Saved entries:
=-=-=-=-=

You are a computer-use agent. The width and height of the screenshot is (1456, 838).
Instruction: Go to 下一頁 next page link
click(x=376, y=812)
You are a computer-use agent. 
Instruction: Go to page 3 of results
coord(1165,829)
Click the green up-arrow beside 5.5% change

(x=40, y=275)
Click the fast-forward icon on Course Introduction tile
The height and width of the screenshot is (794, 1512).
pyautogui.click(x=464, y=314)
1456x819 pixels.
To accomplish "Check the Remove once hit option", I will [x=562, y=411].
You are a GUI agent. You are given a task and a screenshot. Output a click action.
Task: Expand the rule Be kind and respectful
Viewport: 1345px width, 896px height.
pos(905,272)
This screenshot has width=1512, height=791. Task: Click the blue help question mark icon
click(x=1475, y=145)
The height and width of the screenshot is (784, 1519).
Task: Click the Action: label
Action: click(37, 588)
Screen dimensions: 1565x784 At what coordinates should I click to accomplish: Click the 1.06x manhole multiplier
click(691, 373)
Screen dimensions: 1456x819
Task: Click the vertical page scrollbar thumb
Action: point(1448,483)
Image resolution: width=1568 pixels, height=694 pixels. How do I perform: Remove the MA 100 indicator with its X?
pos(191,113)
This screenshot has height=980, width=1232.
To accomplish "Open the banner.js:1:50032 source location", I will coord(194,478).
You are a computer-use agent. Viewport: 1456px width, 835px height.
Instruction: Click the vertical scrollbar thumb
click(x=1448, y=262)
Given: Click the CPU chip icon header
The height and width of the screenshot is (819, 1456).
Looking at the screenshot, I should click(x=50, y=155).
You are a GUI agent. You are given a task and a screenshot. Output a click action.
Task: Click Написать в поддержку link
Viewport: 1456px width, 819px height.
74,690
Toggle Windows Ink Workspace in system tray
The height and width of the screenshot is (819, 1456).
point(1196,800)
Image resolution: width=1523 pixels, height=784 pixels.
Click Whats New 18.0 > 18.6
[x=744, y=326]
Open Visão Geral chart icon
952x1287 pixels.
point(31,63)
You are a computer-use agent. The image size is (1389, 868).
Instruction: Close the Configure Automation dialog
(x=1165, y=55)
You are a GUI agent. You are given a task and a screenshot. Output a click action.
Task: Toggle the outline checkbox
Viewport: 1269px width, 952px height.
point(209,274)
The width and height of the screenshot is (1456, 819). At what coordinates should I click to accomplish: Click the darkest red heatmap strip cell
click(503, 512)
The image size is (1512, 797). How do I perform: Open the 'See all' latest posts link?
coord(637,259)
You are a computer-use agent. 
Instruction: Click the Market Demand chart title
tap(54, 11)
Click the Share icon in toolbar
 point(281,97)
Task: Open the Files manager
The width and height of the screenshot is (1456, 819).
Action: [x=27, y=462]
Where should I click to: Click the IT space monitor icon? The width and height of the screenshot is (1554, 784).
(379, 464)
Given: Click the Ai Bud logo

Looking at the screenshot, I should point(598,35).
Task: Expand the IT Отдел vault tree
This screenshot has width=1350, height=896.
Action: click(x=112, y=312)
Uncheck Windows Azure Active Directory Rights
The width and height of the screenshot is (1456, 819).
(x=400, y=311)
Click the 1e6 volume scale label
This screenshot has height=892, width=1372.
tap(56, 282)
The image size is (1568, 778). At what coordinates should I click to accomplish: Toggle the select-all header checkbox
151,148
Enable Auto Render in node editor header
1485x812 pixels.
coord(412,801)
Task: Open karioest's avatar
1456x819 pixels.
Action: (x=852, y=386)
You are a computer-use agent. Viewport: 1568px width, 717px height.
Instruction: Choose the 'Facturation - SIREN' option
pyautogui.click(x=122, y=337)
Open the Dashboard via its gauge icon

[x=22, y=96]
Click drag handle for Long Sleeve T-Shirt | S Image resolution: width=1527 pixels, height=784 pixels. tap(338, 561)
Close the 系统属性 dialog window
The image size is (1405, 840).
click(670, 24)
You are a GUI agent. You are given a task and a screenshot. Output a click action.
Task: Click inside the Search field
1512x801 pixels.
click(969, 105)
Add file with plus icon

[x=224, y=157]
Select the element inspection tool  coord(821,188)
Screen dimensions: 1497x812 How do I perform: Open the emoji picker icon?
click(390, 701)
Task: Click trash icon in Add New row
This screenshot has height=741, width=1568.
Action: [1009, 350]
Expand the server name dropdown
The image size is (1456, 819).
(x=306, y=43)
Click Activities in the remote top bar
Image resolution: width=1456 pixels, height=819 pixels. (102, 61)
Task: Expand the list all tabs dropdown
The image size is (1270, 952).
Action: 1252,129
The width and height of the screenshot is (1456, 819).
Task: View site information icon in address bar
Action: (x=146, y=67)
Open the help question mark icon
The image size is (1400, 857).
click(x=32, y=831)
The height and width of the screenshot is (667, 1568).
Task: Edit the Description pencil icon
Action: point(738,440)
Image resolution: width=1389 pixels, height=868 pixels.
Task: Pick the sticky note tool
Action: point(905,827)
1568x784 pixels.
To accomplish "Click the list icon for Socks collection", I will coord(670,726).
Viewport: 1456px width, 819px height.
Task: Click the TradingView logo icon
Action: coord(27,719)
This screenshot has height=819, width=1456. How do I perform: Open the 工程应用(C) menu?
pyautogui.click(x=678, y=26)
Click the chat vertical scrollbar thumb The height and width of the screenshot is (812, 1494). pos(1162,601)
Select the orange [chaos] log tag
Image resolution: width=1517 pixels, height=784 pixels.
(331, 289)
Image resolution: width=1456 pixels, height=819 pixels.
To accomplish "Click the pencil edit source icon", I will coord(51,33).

=-=-=-=-=

# Problem statement:
In the entries above, find each line with the word "computer" and copy it.

# Solution to the problem:
You are a computer-use agent. The width and height of the screenshot is (1456, 838).
You are a computer-use agent. 
You are a computer-use agent. Viewport: 1456px width, 835px height.
You are a computer-use agent. The image size is (1389, 868).
You are a computer-use agent. 
You are a computer-use agent. Viewport: 1568px width, 717px height.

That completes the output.